We encourage interested parties to submit abstracts for platform and/or poster presentations related to the topics outlined in the programme below. You can submit your abstract before December 15, 2022 by emailing the below information to workshop@imi-premier.eu.
- Author names
- Email address first author
- Affiliation of the first author
- Preferred session (1-4; see preliminary programme)
- Abstract (max. 300 words)
- Preferred form of presentation: poster or platform
Overview of programme
Day 1, Tuesday April 4 / 12:00 (lunch) – 18:00
Moving towards the design of active pharmaceutical ingredients (APIs) with less impact on the environment after use
Target audience: drug R&D experts, environmental experts and stakeholders.
We will present some of the results of the PREMIER project, as well as examples from other regulatory frameworks for chemicals where Safe and Sustainable by Design (SSbD) is applied. In an interactive session, we will discuss what is needed to design greener active pharmaceutical ingredients.
Day 2, Wednesday April 5 / 9:00 – 12:30
Environmental criteria for active pharmaceutical ingredients to reduce their impact after use
Target audience: drug R&D experts, environmental experts and stakeholders.
After their use, active pharmaceutical ingredients and their metabolites enter the environment. During this session, we will explore which criteria should be considered when designing new APIs or when assessing the impact of existing APIs.
Day 2, Wednesday April 5 / afternoon
Parallel session 1 ( 13:30 – 15:30): Implementation of environmental criteria in drug discovery and design
Target audience: drug discovery experts, PREMIER working group
This will be an interactive session with a smaller group, integrating the topics that were discussed and presented in the earlier two sessions. The results of this session will feed into the final PREMIER report on the design of green APIs. After the session, there will be drinks and bites.
Parallel session 2 (13:30 – 17:30): Criteria for greener production of pharmaceutical products
Target audience: drug development experts, LCA experts, stakeholders and environmental experts.
During this session, presenters will focus on criteria to determine the sustainability of pharmaceutical products. This includes an overview of the life cycle assessment of pharmaceutical products, based on production differences between APIs but also between products with the same API. Presentations will focus on all types of criteria, ranging from carbon footprints and product mass intensities, to ethical considerations around production locations.
Day 2, Wednesday April 5 / 21:00 – 22:30
Serious Game on Safe and Sustainable by Design
For those interested, we will play a serious game on SSbD. Within the TransPharm project, we intend to change this game to focus it on pharmaceuticals. All input appreciated!

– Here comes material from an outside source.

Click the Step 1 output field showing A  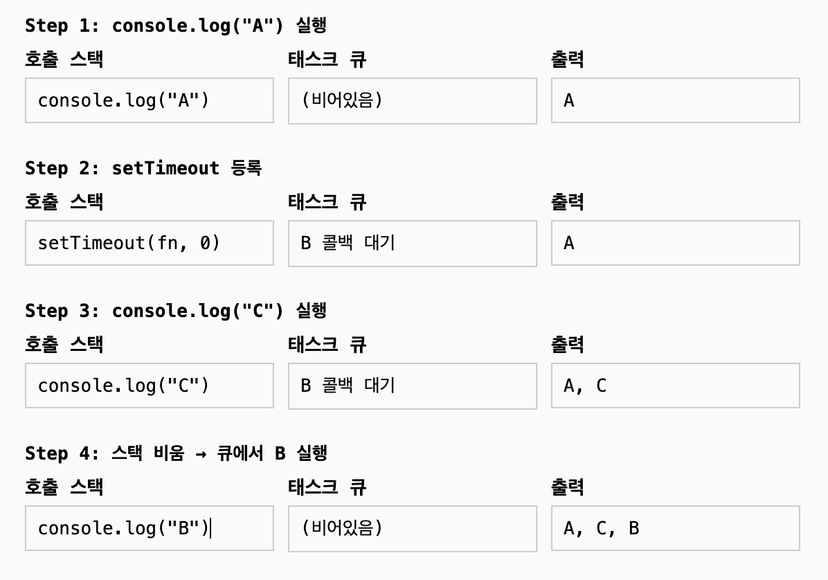(675, 101)
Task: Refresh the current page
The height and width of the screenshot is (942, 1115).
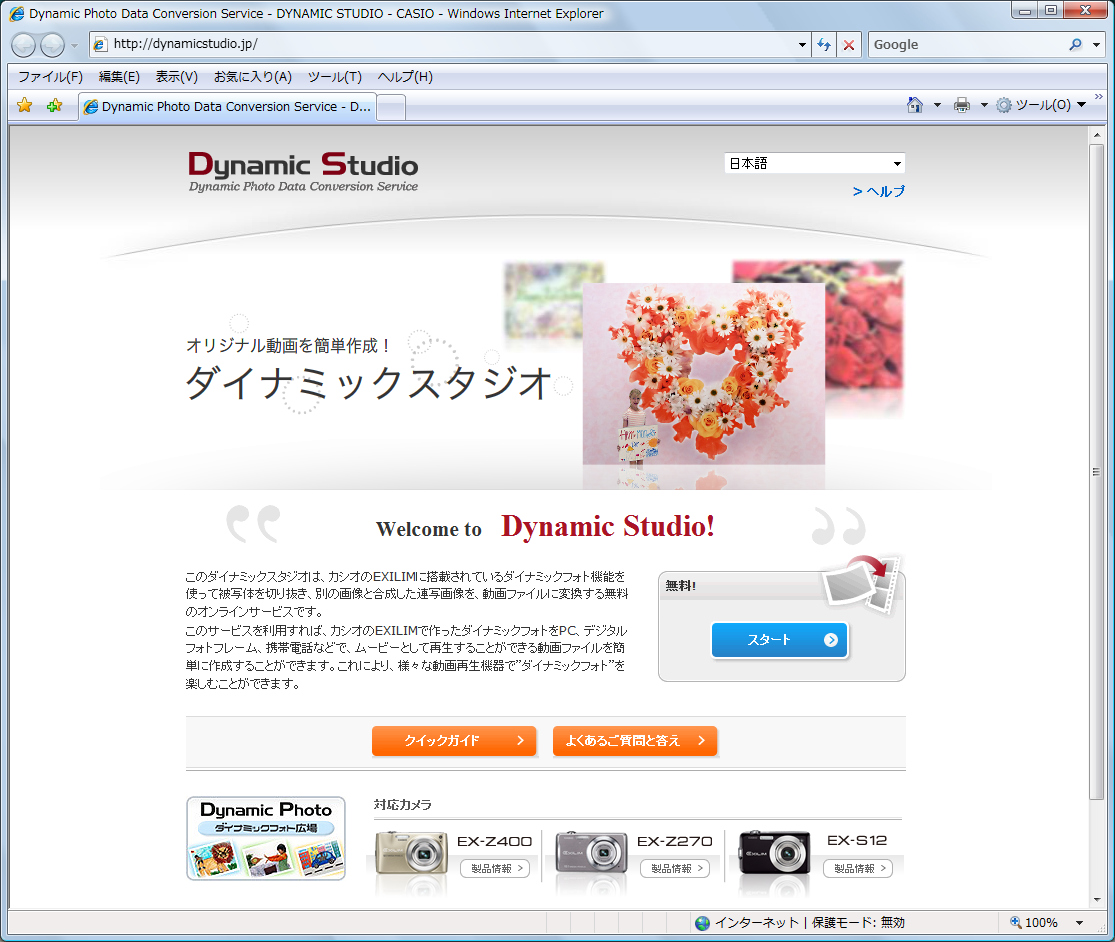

Day 3, Thursday April 6 / 9:00 – 16:00
Sustainability assessment of pharmaceutical products
Target audience: wide stakeholder group from all phases in the pharmaceutical chain from development to use and waste and environmental experts.
After a short overview of the findings of day 2 on criteria for active ingredients and for products (for those not present on day 2), we will have an interactive meeting with stakeholders and experts to discuss the possibilities of assessing sustainability of pharmaceutical products. We aim to identify the users of an assessment system, what the goal of the assessment should be, which criteria matter, how an assessment system should be translated into clear results or visuals, and other relevant aspects.